ASSIGNMENT: When you reach the line in the data below that contains "polityce prywatności (605, 933)", please start repeating lines exactly, and stop after the line that contains "Search (39, 1814)", repeating nothing else.

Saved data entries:
┏━━

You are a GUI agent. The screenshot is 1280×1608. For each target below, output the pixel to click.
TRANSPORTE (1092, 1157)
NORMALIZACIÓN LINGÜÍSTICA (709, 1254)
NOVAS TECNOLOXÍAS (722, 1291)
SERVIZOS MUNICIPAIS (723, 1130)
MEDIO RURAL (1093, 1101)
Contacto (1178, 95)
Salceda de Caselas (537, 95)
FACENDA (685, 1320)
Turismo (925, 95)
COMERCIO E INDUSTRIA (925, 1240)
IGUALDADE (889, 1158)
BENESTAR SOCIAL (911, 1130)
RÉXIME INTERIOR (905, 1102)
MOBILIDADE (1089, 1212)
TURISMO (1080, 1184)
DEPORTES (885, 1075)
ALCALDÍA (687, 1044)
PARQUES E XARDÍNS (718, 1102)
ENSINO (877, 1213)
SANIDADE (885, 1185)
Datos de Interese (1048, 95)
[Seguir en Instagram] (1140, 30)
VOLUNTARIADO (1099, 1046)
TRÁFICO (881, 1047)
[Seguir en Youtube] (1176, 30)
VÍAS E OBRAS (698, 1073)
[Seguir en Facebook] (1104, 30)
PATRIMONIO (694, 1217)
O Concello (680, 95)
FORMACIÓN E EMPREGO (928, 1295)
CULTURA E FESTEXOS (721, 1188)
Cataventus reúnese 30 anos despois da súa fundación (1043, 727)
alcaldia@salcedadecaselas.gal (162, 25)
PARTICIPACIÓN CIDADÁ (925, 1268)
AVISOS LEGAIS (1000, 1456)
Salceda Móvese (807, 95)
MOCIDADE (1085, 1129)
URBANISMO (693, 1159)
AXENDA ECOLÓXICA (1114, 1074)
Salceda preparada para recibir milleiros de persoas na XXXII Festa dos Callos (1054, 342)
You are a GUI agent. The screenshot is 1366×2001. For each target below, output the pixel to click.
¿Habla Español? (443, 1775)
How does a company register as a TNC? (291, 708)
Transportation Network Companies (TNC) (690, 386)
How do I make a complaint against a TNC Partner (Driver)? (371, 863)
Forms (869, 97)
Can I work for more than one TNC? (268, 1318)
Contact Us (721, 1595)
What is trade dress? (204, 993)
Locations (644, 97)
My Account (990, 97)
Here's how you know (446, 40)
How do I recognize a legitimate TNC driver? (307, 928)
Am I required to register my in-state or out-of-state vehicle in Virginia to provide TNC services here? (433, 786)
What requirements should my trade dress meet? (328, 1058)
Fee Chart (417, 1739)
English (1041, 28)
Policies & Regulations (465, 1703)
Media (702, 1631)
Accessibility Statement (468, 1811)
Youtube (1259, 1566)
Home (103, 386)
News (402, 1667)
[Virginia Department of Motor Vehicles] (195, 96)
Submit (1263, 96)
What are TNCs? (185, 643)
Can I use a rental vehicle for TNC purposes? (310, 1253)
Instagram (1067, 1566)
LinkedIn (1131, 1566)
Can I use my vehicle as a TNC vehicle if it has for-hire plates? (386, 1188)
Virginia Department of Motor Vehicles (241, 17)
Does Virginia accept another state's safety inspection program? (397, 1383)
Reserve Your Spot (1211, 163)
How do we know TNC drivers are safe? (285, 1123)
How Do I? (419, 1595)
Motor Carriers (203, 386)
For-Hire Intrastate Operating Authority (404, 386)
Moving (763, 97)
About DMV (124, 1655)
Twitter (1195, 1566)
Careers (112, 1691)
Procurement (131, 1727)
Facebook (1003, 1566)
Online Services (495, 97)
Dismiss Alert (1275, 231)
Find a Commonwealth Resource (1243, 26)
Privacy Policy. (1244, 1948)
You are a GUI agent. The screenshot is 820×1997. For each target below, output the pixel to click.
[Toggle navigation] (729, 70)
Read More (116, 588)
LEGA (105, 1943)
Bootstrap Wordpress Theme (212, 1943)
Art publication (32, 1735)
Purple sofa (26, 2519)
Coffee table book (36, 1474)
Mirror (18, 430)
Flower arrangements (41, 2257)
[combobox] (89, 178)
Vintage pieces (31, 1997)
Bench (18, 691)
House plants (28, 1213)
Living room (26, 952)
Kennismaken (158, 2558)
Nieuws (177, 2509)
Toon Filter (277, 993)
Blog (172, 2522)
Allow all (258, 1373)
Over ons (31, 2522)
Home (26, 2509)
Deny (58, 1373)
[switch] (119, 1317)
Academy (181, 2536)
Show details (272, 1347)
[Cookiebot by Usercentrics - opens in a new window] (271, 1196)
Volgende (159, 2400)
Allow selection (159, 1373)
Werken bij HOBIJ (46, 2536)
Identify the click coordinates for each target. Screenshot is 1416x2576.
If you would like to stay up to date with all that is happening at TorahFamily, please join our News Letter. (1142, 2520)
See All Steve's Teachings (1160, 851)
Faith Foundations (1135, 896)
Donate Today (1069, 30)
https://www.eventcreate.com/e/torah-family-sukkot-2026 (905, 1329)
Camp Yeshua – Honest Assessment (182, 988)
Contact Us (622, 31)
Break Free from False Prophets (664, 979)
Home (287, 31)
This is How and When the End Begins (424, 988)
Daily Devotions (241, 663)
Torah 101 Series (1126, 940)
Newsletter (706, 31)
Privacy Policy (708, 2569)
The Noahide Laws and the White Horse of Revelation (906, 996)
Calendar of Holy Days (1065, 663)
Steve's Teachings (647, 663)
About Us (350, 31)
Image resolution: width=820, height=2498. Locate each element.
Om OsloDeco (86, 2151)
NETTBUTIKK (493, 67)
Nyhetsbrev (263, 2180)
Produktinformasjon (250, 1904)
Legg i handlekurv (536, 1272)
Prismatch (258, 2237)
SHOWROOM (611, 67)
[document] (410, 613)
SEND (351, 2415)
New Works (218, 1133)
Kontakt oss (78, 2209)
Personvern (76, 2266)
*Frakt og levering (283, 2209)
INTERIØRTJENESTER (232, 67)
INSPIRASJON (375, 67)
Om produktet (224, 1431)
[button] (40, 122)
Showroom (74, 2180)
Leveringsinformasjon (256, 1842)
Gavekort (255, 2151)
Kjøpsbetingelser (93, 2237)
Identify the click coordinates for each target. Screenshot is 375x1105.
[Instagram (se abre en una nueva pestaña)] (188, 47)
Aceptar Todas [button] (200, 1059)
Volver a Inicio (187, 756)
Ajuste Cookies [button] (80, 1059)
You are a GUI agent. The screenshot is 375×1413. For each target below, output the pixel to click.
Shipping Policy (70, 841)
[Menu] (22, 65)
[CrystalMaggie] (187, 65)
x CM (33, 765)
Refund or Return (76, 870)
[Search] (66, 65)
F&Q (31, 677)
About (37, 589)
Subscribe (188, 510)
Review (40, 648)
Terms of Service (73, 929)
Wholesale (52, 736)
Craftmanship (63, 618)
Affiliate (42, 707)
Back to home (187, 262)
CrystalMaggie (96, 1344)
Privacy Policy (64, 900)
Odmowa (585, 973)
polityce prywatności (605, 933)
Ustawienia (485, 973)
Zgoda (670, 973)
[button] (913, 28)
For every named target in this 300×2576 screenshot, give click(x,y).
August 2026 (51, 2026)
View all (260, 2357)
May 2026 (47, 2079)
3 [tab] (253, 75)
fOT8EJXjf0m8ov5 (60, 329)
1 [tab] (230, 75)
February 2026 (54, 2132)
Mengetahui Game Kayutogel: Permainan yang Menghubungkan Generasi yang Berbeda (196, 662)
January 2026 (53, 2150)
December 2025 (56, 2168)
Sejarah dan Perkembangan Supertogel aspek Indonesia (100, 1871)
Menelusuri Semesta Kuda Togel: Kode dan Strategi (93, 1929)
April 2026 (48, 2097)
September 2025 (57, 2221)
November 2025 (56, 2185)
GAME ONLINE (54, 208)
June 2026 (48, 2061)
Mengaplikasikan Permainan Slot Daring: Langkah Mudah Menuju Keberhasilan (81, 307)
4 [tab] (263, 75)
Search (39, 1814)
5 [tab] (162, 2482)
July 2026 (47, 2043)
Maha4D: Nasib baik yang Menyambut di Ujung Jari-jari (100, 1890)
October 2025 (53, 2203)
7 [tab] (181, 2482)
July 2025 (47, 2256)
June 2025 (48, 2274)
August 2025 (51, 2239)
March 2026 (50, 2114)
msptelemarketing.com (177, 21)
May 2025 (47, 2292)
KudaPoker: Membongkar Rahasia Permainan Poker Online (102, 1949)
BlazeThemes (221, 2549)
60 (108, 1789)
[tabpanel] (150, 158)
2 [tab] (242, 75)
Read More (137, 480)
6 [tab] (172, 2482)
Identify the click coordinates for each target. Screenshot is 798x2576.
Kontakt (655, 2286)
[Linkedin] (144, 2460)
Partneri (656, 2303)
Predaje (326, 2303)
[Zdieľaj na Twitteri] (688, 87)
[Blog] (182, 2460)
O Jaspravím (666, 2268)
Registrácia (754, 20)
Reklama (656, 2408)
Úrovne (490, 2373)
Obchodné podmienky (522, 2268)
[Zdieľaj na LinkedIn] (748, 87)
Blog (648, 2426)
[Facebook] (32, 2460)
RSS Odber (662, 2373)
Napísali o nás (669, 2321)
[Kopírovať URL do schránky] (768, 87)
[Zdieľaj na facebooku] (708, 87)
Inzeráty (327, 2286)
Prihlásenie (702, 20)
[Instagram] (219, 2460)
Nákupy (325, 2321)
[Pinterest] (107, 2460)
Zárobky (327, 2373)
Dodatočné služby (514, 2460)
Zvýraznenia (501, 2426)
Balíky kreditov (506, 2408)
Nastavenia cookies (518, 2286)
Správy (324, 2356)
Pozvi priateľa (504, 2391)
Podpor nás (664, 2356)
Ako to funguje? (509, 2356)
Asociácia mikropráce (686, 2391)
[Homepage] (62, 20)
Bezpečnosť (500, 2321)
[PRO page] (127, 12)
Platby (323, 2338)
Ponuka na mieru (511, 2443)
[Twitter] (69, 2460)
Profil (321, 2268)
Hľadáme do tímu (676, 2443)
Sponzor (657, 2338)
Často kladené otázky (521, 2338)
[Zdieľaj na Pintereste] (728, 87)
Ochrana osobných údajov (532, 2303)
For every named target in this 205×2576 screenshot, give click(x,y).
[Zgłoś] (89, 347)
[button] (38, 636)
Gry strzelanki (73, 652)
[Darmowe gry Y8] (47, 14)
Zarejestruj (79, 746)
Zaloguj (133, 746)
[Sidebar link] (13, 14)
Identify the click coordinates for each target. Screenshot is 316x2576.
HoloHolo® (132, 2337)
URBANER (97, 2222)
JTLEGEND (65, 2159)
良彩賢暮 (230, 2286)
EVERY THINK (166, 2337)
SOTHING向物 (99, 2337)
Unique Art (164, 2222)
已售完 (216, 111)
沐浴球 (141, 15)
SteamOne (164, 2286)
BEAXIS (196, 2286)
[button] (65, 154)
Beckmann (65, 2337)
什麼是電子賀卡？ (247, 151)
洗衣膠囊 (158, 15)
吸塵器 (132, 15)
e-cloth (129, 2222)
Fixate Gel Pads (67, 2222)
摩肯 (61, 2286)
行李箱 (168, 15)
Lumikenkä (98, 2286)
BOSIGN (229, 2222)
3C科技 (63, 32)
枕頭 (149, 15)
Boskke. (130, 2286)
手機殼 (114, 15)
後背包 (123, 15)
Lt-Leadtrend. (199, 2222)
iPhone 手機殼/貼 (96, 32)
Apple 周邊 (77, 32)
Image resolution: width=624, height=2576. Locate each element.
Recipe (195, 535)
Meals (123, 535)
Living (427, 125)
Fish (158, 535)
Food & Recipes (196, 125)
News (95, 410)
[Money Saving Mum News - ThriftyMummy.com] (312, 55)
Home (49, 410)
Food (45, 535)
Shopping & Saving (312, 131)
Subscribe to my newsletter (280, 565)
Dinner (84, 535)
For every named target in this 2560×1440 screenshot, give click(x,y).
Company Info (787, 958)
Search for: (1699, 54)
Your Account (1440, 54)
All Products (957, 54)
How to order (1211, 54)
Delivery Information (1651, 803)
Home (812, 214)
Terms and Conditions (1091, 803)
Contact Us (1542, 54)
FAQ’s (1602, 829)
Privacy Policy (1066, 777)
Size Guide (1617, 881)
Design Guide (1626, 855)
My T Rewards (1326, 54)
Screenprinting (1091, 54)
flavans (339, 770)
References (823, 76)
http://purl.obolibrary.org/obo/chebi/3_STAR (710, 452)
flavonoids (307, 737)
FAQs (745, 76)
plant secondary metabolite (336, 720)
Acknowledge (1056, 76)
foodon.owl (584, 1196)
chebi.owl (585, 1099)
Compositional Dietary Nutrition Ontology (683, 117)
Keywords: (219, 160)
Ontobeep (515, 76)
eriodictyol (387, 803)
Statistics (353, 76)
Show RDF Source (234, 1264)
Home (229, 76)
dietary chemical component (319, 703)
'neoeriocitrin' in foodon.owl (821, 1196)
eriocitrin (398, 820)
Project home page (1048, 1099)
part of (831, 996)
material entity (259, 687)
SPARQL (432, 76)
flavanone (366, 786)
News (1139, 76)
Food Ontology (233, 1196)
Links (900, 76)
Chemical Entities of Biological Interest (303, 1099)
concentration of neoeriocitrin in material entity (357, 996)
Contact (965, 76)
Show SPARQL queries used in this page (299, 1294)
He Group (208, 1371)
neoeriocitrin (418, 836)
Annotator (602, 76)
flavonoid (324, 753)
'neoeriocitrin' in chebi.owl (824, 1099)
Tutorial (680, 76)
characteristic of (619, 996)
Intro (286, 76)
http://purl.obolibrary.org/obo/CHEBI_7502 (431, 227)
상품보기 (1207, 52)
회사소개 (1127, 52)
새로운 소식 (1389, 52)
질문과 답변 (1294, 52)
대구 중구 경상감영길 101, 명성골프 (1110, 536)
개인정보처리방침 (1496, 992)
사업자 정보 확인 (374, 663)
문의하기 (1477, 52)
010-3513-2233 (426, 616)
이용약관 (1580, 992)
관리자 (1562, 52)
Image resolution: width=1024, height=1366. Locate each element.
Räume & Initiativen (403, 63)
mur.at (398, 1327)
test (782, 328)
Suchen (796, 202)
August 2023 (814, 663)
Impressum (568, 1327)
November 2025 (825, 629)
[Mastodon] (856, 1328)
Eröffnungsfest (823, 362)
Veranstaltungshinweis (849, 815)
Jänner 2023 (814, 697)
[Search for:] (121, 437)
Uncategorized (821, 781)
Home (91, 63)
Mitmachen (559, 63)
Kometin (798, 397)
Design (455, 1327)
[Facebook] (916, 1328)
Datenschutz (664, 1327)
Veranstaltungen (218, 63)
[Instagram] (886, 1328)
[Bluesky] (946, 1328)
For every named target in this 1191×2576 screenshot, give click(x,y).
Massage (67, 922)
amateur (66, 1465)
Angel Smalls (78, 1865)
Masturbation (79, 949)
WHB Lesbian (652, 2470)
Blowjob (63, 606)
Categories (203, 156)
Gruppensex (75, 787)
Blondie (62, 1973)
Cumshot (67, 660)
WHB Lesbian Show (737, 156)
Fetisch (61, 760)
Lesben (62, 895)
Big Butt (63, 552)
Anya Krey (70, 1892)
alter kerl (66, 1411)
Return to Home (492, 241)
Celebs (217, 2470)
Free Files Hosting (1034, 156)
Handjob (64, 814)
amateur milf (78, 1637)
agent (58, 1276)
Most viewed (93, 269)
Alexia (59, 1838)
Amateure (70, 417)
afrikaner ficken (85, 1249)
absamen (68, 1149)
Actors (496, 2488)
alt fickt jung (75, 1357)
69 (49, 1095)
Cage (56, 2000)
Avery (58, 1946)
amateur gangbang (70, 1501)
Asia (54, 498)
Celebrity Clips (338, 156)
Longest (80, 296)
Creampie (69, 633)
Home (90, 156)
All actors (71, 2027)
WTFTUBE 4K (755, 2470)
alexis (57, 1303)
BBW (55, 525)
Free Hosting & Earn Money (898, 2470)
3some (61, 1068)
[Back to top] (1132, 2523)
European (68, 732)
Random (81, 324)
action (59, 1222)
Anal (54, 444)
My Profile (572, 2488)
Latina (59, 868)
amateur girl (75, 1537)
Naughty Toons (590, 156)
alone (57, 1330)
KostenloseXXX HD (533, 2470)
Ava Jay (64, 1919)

┗━━

WRITTEN RESPONSE:
polityce prywatności (605, 933)
Ustawienia (485, 973)
Zgoda (670, 973)
[button] (913, 28)
For every named target in this 300×2576 screenshot, give click(x,y).
August 2026 (51, 2026)
View all (260, 2357)
May 2026 (47, 2079)
3 [tab] (253, 75)
fOT8EJXjf0m8ov5 (60, 329)
1 [tab] (230, 75)
February 2026 (54, 2132)
Mengetahui Game Kayutogel: Permainan yang Menghubungkan Generasi yang Berbeda (196, 662)
January 2026 (53, 2150)
December 2025 (56, 2168)
Sejarah dan Perkembangan Supertogel aspek Indonesia (100, 1871)
Menelusuri Semesta Kuda Togel: Kode dan Strategi (93, 1929)
April 2026 (48, 2097)
September 2025 (57, 2221)
November 2025 (56, 2185)
GAME ONLINE (54, 208)
June 2026 (48, 2061)
Mengaplikasikan Permainan Slot Daring: Langkah Mudah Menuju Keberhasilan (81, 307)
4 [tab] (263, 75)
Search (39, 1814)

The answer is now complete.